Key the cranks for turning to the upper sprocket's shaft and all is ready. If there are sprocket gears and cranks on either side, four boys may propel the car at one time. Considerable speed can be made on smooth roads, but it is the best amusement to run a car line on wooden tracks with a brake consisting of a piece of wooden shaft, passing through a bore in the car floor, and fitted with a leather covered pad as at H. A spiral spring holds up the brake until pressure is applied by foot power, when the brake contacts with the wooden track and checks the car.
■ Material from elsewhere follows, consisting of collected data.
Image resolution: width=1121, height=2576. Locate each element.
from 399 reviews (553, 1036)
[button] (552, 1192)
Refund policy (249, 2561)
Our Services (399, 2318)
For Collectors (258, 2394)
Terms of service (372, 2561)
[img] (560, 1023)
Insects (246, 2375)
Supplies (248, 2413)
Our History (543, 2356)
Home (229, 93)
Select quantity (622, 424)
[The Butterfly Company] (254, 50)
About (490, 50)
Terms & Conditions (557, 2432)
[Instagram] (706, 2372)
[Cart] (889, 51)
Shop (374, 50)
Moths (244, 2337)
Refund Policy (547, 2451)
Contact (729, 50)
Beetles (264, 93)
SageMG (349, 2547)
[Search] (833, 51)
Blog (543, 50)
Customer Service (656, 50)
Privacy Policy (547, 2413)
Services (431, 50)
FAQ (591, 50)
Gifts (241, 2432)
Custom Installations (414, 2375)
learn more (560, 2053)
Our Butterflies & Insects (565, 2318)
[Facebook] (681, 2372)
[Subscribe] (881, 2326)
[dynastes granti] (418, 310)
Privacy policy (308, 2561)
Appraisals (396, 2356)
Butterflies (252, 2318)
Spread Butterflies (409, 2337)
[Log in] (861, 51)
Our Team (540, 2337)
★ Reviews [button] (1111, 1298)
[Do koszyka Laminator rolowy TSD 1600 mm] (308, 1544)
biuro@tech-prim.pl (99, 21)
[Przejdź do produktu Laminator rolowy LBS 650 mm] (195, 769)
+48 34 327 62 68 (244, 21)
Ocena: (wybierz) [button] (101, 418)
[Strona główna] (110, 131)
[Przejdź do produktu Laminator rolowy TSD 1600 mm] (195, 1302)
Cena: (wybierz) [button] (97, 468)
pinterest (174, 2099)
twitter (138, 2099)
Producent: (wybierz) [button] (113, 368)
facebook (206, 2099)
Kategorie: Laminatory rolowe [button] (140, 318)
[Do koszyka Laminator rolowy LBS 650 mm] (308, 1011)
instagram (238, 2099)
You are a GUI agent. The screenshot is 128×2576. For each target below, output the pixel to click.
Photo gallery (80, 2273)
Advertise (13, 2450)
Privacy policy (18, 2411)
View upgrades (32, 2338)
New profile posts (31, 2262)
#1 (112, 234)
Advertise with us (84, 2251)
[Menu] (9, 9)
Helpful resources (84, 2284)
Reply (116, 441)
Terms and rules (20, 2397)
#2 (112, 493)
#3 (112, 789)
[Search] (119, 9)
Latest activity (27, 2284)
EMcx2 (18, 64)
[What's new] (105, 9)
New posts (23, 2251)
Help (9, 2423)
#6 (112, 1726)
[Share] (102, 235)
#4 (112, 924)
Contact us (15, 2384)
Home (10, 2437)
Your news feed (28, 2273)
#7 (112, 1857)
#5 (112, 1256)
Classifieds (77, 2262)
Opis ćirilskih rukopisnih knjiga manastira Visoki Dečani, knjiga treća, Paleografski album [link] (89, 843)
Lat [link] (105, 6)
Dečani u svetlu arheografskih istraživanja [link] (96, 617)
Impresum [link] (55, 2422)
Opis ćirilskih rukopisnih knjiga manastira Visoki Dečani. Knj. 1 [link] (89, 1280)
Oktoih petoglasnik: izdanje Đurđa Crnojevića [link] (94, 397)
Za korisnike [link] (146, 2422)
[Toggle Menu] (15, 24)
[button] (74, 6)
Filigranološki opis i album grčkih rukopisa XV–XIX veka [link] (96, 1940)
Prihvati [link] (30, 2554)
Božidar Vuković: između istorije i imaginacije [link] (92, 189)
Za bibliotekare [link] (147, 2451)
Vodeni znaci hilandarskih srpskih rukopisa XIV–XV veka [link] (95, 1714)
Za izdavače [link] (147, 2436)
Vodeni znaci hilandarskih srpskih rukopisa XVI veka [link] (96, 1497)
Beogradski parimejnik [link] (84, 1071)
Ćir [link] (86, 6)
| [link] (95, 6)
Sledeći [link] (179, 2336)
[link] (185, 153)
The track plan is illustrated in Fig. 2. Get some boards and place end for end on other pieces set as ties. The main boards or tracks, JJ, can be about 6 in. wide, to the edges of which nail strips about 3/4 in. wide and about the same height. The ties, I I, can be almost any box boards. Wire nails are the best to use in putting the tracks together. The sprocket connection with the chain is shown in Fig. 3. This consists of the sprocket gear on the propelling shaft, and the crank. The pedals may be removed and a chisel handle, or any tool handle, substituted, so as to afford means for turning the
Illustration: Construction of Car crank by hand power. Great fun can be had with the road, and, furthermore, it can be made remunerative, as boys and girls can be given rides for a penny each.